Problem
Reproduce, exactly and in full, only the lines below from the one containing "内部控制 (549, 1146)" through the one containing "VIP (329, 638)".

Stored records
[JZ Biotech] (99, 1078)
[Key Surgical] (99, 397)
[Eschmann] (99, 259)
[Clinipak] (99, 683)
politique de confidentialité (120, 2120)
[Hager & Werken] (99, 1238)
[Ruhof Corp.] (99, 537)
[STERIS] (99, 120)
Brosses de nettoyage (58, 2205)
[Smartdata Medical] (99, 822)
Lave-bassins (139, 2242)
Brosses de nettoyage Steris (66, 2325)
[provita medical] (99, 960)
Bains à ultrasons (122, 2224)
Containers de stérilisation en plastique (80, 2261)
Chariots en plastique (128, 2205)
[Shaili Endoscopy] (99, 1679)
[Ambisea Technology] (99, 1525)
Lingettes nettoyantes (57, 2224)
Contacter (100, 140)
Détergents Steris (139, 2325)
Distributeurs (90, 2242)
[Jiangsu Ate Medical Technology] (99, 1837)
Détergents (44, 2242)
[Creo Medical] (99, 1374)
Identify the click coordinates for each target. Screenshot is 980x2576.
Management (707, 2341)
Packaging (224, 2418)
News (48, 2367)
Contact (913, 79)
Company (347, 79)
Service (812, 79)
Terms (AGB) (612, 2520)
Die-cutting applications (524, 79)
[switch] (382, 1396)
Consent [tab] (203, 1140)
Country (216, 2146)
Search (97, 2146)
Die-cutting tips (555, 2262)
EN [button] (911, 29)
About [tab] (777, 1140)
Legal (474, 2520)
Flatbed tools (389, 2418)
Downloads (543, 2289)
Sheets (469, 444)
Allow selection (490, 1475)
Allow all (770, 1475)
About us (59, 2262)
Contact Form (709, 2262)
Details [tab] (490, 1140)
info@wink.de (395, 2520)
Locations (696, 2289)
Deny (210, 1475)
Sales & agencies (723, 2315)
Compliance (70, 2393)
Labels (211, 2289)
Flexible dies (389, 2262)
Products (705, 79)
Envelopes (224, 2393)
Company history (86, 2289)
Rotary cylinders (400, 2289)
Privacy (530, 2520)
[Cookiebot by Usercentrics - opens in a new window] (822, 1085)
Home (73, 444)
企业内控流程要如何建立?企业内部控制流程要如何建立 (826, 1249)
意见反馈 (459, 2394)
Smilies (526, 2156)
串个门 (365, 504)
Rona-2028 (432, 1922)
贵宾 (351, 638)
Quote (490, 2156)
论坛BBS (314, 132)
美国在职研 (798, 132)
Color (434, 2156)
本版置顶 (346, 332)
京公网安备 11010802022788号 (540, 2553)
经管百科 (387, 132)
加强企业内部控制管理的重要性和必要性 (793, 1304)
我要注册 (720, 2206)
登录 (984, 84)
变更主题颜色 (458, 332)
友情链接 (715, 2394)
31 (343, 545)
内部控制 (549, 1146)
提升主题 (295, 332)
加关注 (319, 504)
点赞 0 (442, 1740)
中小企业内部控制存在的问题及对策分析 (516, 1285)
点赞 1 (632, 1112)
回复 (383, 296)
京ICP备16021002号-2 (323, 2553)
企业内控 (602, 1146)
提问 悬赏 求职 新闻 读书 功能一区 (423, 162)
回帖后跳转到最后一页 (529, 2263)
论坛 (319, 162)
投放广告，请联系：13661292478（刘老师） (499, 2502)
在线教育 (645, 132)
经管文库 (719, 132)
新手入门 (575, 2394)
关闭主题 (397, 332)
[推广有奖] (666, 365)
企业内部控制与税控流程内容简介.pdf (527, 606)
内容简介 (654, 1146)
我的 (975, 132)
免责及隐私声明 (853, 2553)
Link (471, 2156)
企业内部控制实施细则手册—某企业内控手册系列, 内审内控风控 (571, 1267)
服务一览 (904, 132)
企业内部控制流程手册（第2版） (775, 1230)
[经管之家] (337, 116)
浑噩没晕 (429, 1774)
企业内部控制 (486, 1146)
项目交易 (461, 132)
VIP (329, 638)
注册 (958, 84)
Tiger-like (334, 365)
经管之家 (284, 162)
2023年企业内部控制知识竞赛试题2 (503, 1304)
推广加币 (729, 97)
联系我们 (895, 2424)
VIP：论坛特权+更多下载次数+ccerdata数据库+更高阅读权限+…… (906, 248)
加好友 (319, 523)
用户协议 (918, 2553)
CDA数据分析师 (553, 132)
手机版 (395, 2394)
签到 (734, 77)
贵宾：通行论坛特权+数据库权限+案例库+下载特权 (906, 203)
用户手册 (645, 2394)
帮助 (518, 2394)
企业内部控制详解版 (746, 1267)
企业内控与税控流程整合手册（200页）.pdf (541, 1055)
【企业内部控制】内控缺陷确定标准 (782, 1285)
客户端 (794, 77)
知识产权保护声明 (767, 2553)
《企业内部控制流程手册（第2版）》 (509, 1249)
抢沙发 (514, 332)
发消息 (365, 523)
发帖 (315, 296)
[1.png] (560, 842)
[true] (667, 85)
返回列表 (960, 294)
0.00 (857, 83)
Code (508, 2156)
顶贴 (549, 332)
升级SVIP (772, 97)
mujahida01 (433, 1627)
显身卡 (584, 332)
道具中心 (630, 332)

Answer area
内部控制 (549, 1146)
提升主题 (295, 332)
加关注 (319, 504)
点赞 0 (442, 1740)
中小企业内部控制存在的问题及对策分析 (516, 1285)
点赞 1 (632, 1112)
回复 (383, 296)
京ICP备16021002号-2 (323, 2553)
企业内控 (602, 1146)
提问 悬赏 求职 新闻 读书 功能一区 (423, 162)
回帖后跳转到最后一页 (529, 2263)
论坛 (319, 162)
投放广告，请联系：13661292478（刘老师） (499, 2502)
在线教育 (645, 132)
经管文库 (719, 132)
新手入门 (575, 2394)
关闭主题 (397, 332)
[推广有奖] (666, 365)
企业内部控制与税控流程内容简介.pdf (527, 606)
内容简介 (654, 1146)
我的 (975, 132)
免责及隐私声明 (853, 2553)
Link (471, 2156)
企业内部控制实施细则手册—某企业内控手册系列, 内审内控风控 (571, 1267)
服务一览 (904, 132)
企业内部控制流程手册（第2版） (775, 1230)
[经管之家] (337, 116)
浑噩没晕 (429, 1774)
企业内部控制 (486, 1146)
项目交易 (461, 132)
VIP (329, 638)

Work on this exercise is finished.